In article <5832@cs.Buffalo.EDU> lammens@sunybcs.UUCP (Jo Lammens) writes:

>In fact there is no such thing as THE B.E. or A.E.  pronunciation, or
>even THE pronunciation for any one dialect. If one acoustically
>analyses people's pronunciation of the same words, the differences
>tend to be very large even among speakers of the same dialect. Yet no
>one really notices. That is one of the reasons that automatic speech
>recognition is so difficult: the identification problem for phonemes
>is a complex one, but you don't realize it until you start measuring
>things or try to build a system that does it.
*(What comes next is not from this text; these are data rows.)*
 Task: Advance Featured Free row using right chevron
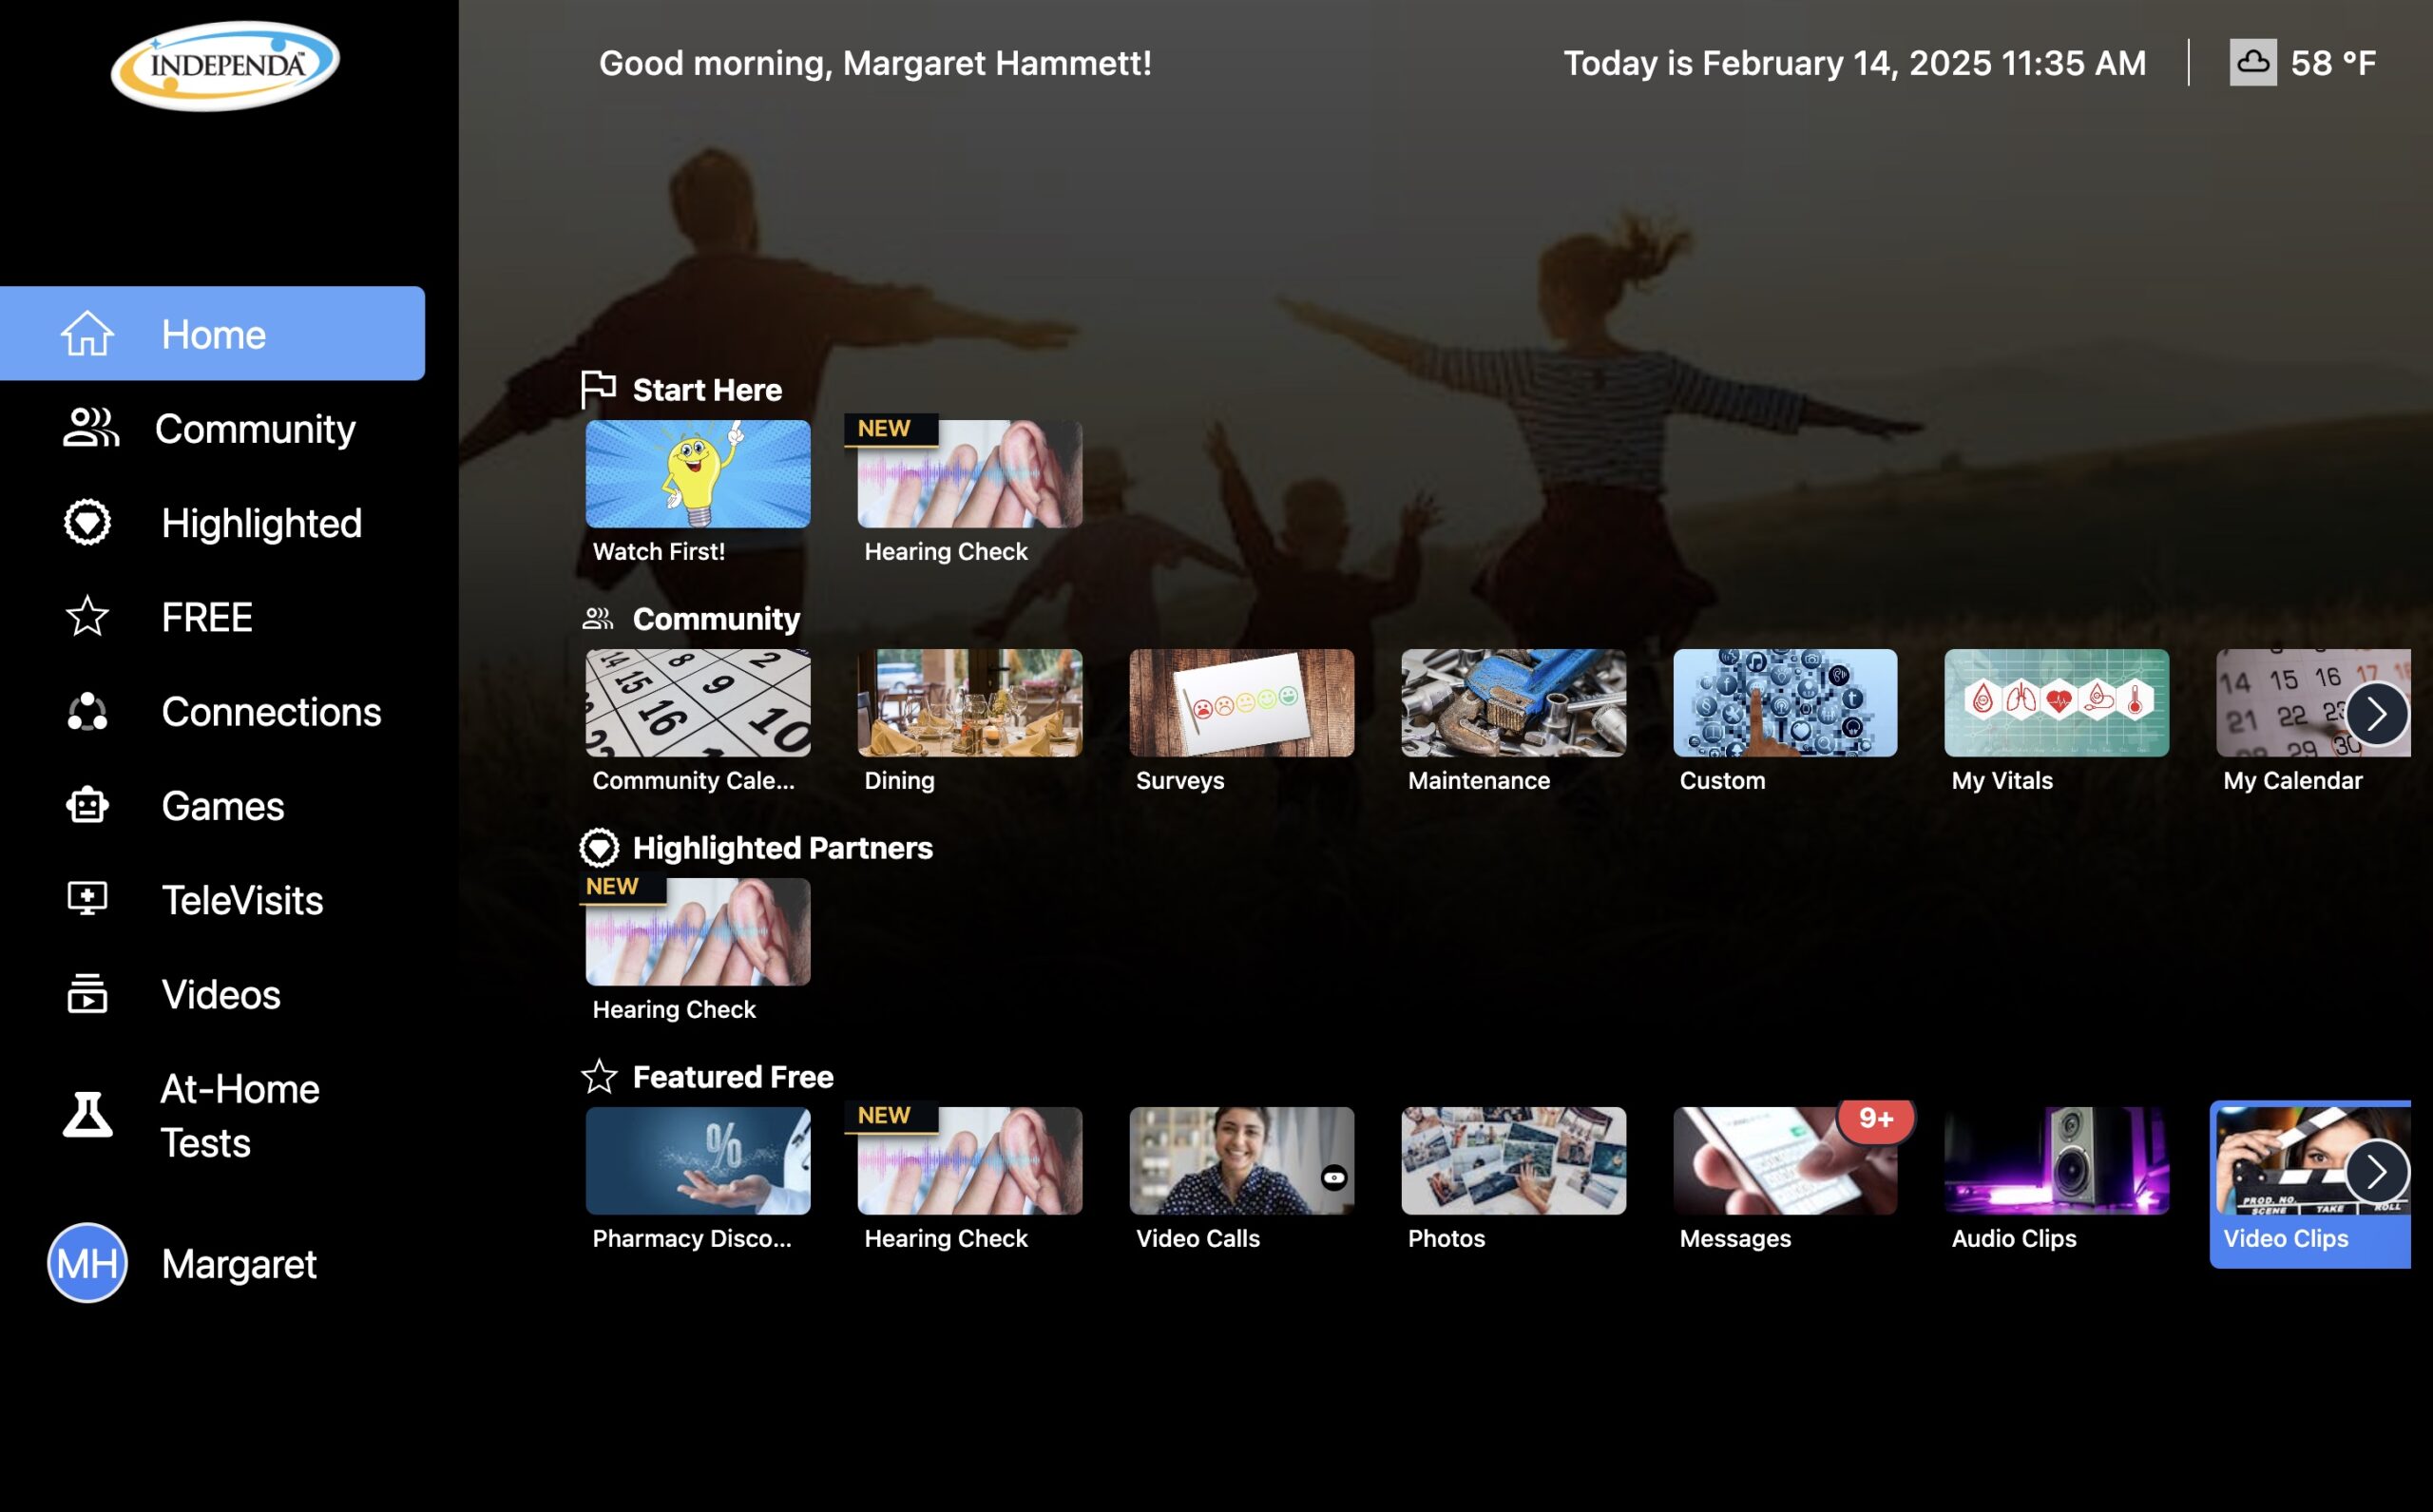tap(2377, 1171)
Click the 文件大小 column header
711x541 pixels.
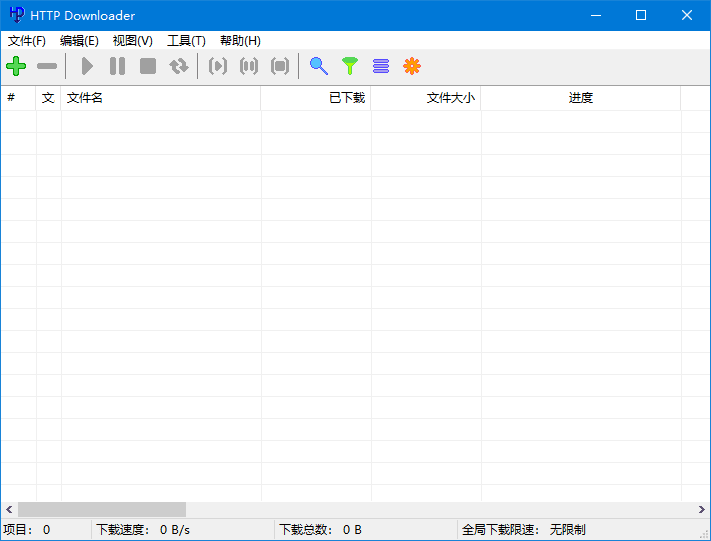[x=426, y=98]
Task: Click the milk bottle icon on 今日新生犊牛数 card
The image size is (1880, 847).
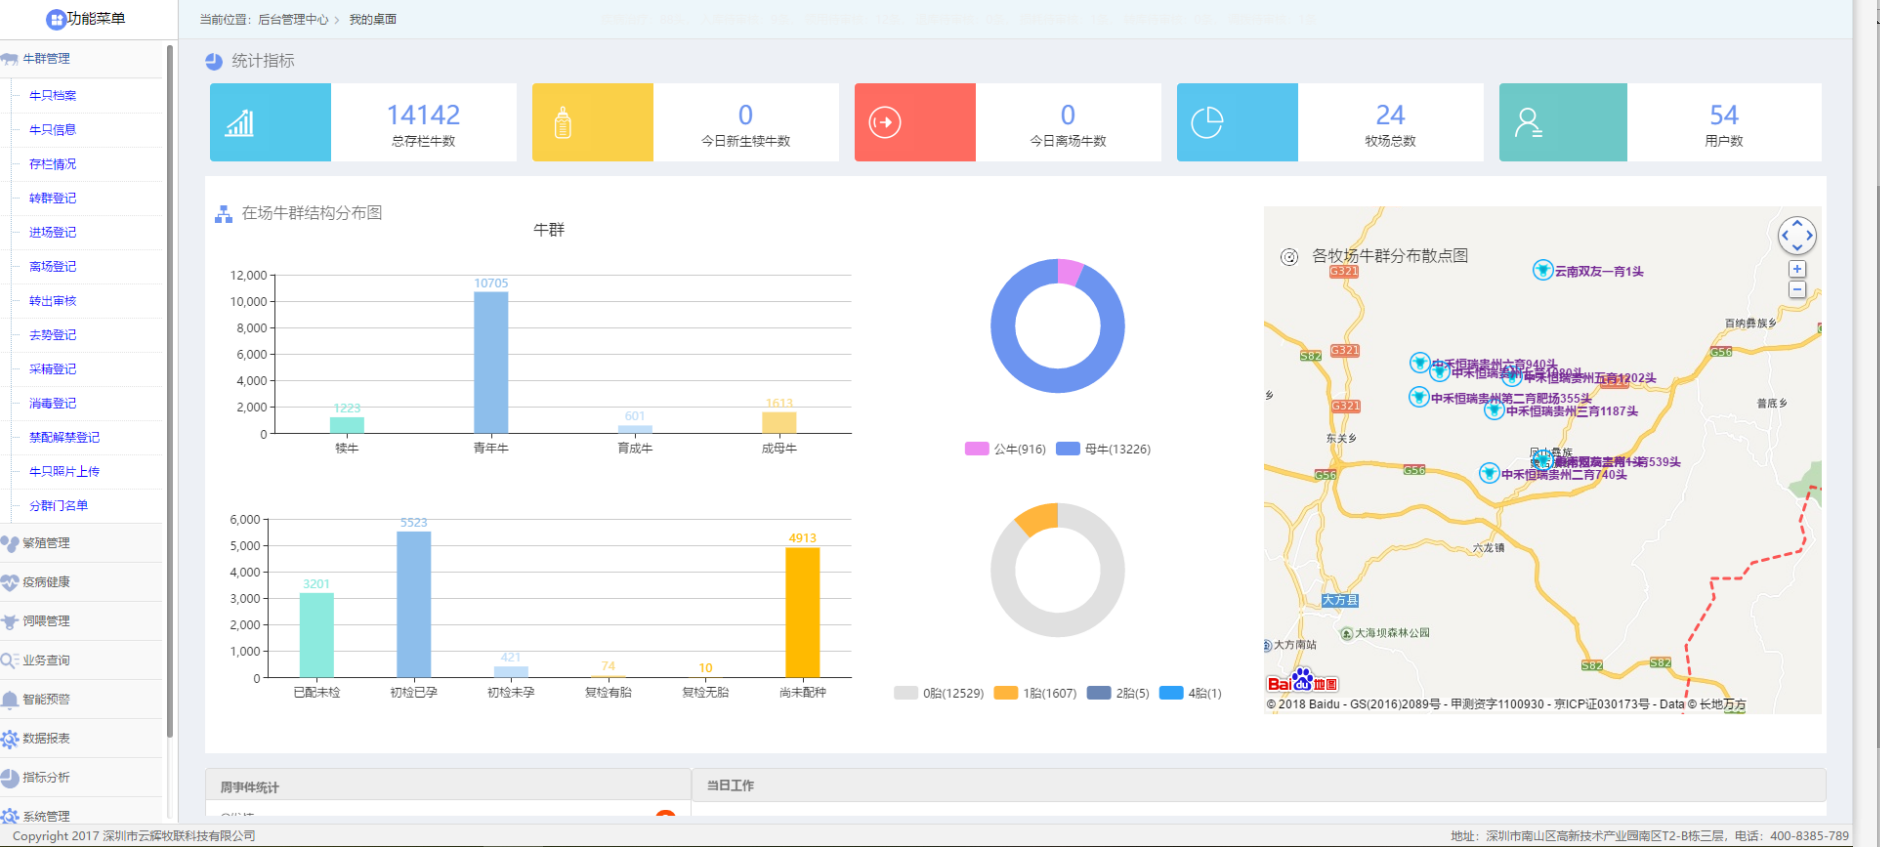Action: (563, 123)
We humans can easily
>shift our perceptual category boundaries around without even being
>conscious about it.

If you make a technical distinction between speech recognition (i.e.
recognition without NLP*) and speech understanding (i.e. recognition with
NLP), then it is a bit easier to understand why speech recognition is not very
feasible across dialect boundaries.  Different dialects have different
phonemic representations for the same morphemes, and you can usually establish
phonemic correspondences only after you have done a lot of higher level
processing.  The problem is that it is very difficult to know when you have a
phonetically motivated distortion of a single underlying sound, or simply a
different phoneme.  Even within the same dialect, phonetic distortion
associated with varying styles and tempoes can obscure the recognition of the
same underlying phonemic string.  It can also cause radically different
phonemic strings to have the similar or identical surface phonetics.  For
example, the word 'cigar' can be pronounced casually in such a way that it is
identical with 'scar'.  This makes it virtually impossible to base speech
recognition on acoustic input alone.

*NLP = natural language processing (syntactic, semantic, pragmatic)
-- 
Rick Wojcik   csnet:  rwojcik@atc.boeing.com	   
              uucp:   uw-beaver!bcsaic!rwojcik